Hun Sen Calls for Answers in Chai Hour Case

Prime Minister Hun Sen on Wednesday called for the Supreme Council of Magistracy to explain the quiet release of two men convicted in the Chai Hour II Hotel human trafficking case.

News of the release surfaced this month when the men were again charged with human trafficking-related offenses at the same hotel.

“The Phnom Penh Municipal Court sentenced them to prison,” Hun Sen told the Council of Ministers.

“We don’t understand why the Court of Appeal claimed there is insufficient evidence in this case and released them,” he said.
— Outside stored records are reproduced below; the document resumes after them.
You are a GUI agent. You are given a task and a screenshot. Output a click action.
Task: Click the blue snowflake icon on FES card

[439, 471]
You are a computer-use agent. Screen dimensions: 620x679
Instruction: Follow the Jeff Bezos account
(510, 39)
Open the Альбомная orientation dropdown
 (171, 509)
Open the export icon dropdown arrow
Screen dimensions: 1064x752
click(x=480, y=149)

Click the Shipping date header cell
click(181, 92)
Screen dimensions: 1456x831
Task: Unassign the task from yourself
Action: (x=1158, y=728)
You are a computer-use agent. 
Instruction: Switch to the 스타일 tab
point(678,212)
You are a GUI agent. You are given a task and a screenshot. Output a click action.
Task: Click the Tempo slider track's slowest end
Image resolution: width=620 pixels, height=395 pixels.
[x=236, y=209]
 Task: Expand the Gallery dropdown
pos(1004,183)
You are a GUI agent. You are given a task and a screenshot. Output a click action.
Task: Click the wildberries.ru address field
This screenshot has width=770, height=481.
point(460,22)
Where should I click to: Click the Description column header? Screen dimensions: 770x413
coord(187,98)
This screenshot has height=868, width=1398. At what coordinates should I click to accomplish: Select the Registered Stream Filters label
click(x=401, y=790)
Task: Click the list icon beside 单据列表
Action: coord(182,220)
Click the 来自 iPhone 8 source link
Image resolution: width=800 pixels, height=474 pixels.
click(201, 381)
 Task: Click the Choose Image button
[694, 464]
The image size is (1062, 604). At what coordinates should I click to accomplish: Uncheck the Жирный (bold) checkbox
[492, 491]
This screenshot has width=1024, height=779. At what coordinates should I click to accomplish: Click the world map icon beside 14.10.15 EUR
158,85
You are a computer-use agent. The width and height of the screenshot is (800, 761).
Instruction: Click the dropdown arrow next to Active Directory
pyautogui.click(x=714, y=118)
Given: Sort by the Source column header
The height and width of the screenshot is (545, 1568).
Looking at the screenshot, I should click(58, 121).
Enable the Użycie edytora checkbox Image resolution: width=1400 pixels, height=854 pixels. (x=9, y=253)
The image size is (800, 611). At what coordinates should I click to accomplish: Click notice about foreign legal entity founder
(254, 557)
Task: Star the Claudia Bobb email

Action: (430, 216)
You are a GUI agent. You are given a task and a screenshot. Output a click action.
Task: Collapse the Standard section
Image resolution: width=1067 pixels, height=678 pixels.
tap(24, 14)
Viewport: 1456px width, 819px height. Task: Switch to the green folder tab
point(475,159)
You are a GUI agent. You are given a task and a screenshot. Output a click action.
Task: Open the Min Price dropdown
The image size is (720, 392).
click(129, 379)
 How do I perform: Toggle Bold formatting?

The municipal court Feb 4 char­ged three men with pimping, debauchery and human trafficking following a police raid on Tuol Kok district’s Leang Hour Hotel.

Two of the suspects, Te Pao Ly, 36, and Som Leang, 58, had already been convicted in February 2006 of collusion in human trafficking at the Chai Hour II, which the Interior Ministry said this month had merely been renamed the Leang Hour.

The pair had been released by the Court of Appeal for lack of evidence, the Interior Ministry revealed this month, though the date of the decision remains unclear.

Hun Sen said he has asked Justice Minister Ang Vong Vathana to lodge a complaint with the Sup­reme Council of Magistracy seeking an explanation of the Appeals Court’s decision.

Ang Vong Vathana could not be reached Thursday though Justice Ministry Secretary of State Long Phol said the release remained a mystery to him.

“They heard [the case] with no one’s attention. Even Samdech Hun Sen said he learned about it from abroad,” he said.

Appeals Court Prosecutor Pann Kim Lean said he was unaware both of the premier’s remarks and of the release.

More than 80 women and girls removed from the Chai Hour II in a December 2004 raid were subsequently removed the following day from a shelter run by the anti-trafficking NGO Afesip.